Économie et Statistique n° 352-353 - Social and professional time through time-use surveys
An analysis of the use of childminding services
The 1998-1999 Use of Time survey figures show that over 85% of households with at least one child of preschool age and the mother at work use external assistance to mind their young child or children. Some rely exclusively on free, informal childminding by a family member or friends (outside the household). Most, however, use one or more paid services: professional child minders, nannies, crèches and day nurseries. Obviously, households with all their young children in school are less likely to use childminding services than those who have at least one child of preschool age. When they do use these services, it is generally for a shorter length of time per week.
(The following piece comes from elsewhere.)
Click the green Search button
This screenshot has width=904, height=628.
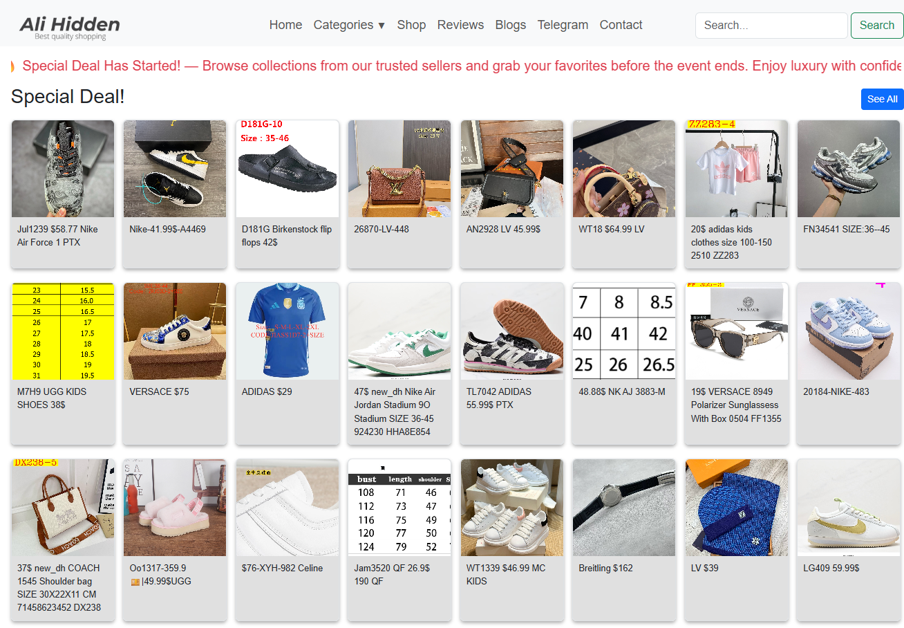click(x=876, y=26)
However, the use of paid or unpaid external assistance by these households is far from negligible: nearly two-thirds have to have their children minded at least occasionally outside of school hours. The mother's working hours are one of the factors involved in the choice made by households with young children at school between paid childminding, informal assistance and in-household childminding. «Short» part-time work, even when it is involuntary, is likely to make it easier to reconcile family life with work, this in itself making relying on friends and family less probable. Conversely, the probability of using paid childminding is higher when the mother has working hours that do not always allow her to be available at the end of the day. Two other factors play a decisive role: the level of resources (the most well-off households use paid services more) and the demographic make-up of the household (the presence of another adult or older children is conducive to in-household childminding).